START DATA

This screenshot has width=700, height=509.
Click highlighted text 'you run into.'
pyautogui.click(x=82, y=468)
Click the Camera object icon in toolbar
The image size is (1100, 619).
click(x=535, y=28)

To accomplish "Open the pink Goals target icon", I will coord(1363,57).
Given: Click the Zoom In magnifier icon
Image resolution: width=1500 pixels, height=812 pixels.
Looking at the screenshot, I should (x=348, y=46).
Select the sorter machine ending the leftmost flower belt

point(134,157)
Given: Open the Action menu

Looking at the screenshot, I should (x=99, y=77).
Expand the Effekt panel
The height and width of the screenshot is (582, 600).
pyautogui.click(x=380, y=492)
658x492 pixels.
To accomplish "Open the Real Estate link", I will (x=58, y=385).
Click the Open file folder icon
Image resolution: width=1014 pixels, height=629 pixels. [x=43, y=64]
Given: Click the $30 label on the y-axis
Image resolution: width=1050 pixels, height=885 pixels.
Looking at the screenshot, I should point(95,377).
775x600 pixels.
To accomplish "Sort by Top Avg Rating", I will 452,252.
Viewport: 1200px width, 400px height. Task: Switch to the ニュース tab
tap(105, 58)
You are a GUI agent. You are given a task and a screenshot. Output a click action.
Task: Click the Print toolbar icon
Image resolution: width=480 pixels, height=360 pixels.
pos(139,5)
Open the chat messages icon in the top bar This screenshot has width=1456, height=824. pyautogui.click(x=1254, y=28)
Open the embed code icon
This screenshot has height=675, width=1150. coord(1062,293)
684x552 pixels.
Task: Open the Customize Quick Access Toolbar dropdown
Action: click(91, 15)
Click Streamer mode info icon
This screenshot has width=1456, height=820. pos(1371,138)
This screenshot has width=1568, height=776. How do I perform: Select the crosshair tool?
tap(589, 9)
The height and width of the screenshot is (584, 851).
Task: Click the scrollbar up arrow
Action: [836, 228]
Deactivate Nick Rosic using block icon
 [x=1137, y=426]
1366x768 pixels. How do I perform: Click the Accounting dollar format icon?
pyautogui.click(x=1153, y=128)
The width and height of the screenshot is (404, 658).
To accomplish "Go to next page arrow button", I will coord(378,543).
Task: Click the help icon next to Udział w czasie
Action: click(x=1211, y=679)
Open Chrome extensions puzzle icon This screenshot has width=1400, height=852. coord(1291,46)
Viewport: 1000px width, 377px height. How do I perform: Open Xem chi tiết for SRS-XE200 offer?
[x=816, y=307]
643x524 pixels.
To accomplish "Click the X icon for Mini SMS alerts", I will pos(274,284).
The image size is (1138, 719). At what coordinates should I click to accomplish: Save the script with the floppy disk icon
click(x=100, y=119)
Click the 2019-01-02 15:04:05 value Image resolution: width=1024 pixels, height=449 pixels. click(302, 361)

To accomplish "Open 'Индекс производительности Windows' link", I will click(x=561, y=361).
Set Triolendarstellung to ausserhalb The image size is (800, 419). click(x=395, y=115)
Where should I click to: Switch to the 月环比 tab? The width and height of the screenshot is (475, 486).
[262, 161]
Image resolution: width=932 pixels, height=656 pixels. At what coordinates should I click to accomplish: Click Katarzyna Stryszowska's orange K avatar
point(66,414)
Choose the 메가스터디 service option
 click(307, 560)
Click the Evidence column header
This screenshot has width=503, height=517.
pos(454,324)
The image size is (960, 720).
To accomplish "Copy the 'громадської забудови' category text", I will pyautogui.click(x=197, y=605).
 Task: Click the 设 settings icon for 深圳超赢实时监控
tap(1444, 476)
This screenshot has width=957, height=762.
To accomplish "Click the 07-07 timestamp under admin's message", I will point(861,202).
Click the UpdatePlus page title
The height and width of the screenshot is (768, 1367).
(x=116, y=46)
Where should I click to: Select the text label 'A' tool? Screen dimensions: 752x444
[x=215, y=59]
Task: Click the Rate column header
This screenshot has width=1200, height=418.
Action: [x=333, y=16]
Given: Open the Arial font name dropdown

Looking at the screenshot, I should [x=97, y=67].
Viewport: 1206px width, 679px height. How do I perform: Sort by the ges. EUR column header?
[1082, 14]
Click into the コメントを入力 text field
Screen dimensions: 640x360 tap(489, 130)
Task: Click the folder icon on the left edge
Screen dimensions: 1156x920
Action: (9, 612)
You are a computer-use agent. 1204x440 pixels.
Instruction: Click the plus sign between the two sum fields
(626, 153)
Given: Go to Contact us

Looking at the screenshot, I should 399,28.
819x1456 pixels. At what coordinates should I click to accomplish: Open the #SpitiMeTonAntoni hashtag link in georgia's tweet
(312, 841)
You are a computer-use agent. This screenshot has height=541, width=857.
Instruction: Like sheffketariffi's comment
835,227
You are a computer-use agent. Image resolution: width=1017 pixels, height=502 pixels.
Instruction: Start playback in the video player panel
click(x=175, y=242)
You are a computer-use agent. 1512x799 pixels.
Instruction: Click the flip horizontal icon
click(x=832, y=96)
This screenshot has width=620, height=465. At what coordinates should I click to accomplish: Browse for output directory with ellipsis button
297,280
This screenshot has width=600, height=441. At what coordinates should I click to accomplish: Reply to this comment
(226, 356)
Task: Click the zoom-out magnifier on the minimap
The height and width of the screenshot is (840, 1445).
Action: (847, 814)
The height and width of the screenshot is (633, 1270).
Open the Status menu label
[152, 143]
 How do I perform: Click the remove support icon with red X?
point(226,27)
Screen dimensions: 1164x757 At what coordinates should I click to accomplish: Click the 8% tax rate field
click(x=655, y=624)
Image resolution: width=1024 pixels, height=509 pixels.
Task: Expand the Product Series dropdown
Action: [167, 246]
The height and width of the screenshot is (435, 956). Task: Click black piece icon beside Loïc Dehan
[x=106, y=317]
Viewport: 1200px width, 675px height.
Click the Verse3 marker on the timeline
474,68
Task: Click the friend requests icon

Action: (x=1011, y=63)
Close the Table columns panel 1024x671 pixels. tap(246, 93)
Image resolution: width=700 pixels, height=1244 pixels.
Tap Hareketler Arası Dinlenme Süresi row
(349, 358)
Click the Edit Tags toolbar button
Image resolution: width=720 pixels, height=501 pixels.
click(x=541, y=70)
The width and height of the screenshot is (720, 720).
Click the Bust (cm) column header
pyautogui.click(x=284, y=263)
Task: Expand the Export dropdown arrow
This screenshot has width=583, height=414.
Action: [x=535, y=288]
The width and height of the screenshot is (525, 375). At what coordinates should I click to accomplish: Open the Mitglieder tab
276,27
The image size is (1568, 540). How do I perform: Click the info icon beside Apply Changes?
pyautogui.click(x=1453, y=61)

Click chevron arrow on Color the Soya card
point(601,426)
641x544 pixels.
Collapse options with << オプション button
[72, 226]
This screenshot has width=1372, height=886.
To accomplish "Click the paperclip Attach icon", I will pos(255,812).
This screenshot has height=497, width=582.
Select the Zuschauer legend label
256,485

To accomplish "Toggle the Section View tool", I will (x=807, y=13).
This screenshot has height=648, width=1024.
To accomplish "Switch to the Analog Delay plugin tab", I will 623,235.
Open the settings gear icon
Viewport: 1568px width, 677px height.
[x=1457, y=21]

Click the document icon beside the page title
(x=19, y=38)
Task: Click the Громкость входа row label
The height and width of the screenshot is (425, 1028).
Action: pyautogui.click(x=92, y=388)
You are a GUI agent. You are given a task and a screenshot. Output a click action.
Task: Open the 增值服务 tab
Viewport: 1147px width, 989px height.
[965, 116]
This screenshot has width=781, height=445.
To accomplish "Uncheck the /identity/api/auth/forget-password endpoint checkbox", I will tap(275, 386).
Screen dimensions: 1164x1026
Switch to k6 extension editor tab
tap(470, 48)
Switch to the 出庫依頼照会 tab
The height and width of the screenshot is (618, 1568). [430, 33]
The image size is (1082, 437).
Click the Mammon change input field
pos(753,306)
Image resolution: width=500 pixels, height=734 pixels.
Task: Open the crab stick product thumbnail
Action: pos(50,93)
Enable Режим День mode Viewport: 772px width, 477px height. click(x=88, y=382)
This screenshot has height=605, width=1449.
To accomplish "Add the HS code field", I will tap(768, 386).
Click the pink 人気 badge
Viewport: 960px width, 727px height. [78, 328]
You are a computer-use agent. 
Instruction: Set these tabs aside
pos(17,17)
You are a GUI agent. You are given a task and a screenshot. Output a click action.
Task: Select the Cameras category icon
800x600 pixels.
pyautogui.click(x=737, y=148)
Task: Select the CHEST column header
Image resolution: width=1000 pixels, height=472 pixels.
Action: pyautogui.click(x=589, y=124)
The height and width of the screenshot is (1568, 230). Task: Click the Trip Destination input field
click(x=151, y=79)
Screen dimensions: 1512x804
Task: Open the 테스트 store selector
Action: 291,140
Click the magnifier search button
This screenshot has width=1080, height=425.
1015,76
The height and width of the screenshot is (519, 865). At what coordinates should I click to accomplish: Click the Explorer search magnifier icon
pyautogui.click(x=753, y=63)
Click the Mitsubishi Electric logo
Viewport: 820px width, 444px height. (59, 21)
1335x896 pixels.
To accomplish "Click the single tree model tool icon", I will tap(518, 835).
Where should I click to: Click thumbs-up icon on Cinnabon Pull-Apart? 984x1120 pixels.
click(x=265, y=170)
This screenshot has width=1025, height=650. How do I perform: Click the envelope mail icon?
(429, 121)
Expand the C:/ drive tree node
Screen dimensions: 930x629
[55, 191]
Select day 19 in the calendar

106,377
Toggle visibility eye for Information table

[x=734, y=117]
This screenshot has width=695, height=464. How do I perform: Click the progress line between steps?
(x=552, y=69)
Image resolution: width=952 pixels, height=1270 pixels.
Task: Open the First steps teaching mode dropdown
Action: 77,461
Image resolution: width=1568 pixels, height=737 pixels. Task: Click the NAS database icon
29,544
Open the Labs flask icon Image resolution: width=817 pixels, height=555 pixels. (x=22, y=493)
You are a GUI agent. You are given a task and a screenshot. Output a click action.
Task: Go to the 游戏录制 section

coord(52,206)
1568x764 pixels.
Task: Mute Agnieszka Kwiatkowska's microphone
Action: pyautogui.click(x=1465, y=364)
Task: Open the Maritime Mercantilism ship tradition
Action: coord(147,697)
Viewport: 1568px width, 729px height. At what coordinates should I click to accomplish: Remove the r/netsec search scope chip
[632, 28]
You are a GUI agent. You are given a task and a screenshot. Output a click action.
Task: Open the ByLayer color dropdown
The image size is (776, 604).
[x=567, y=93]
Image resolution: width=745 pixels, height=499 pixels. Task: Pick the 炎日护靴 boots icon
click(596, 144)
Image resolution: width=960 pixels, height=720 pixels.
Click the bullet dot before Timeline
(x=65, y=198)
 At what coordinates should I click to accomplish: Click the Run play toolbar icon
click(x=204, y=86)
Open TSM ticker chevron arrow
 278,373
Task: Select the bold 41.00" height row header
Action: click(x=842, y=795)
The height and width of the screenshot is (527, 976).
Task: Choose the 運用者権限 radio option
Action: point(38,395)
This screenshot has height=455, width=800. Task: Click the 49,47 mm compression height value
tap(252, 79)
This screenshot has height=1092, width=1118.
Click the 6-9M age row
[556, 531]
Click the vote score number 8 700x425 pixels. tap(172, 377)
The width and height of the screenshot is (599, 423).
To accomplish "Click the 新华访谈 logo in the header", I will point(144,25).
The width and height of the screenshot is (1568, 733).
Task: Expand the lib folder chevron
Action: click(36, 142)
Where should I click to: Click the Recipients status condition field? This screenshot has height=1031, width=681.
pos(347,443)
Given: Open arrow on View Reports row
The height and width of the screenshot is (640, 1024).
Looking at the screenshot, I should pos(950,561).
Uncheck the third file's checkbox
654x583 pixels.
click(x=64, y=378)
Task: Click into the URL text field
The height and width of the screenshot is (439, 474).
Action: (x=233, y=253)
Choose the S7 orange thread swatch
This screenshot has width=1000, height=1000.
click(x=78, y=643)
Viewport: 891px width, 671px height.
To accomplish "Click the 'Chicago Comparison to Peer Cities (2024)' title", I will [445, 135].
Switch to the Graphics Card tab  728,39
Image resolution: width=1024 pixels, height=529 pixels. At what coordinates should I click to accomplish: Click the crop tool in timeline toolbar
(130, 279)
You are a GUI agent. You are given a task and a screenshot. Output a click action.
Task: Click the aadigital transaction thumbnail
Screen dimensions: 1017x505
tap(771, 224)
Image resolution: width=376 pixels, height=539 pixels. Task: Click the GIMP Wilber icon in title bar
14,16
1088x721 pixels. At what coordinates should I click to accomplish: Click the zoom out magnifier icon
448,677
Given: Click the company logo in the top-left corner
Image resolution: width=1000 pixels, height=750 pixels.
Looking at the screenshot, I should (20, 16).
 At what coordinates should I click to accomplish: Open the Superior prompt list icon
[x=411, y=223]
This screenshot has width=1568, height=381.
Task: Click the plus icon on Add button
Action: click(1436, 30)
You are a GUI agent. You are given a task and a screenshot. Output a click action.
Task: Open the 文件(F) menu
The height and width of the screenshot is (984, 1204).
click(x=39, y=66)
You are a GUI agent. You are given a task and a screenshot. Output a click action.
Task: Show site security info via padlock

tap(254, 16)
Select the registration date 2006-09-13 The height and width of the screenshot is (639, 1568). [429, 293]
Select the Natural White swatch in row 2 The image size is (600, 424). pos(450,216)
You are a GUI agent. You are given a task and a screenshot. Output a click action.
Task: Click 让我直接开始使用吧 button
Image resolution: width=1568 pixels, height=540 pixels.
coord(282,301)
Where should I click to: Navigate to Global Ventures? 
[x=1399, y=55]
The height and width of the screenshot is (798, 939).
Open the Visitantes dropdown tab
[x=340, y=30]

END DATA

> DIRECTIONS
Please output only the lines from the first line of the entries through the line with "Task: Click the Print toolbar icon", both included, exactly as written.

> ANSWER BOX
This screenshot has width=700, height=509.
Click highlighted text 'you run into.'
pyautogui.click(x=82, y=468)
Click the Camera object icon in toolbar
The image size is (1100, 619).
click(x=535, y=28)

To accomplish "Open the pink Goals target icon", I will coord(1363,57).
Given: Click the Zoom In magnifier icon
Image resolution: width=1500 pixels, height=812 pixels.
Looking at the screenshot, I should (x=348, y=46).
Select the sorter machine ending the leftmost flower belt

point(134,157)
Given: Open the Action menu

Looking at the screenshot, I should (x=99, y=77).
Expand the Effekt panel
The height and width of the screenshot is (582, 600).
pyautogui.click(x=380, y=492)
658x492 pixels.
To accomplish "Open the Real Estate link", I will (x=58, y=385).
Click the Open file folder icon
Image resolution: width=1014 pixels, height=629 pixels. [x=43, y=64]
Given: Click the $30 label on the y-axis
Image resolution: width=1050 pixels, height=885 pixels.
Looking at the screenshot, I should point(95,377).
775x600 pixels.
To accomplish "Sort by Top Avg Rating", I will 452,252.
Viewport: 1200px width, 400px height. Task: Switch to the ニュース tab
tap(105, 58)
You are a GUI agent. You are given a task and a screenshot. Output a click action.
Task: Click the Print toolbar icon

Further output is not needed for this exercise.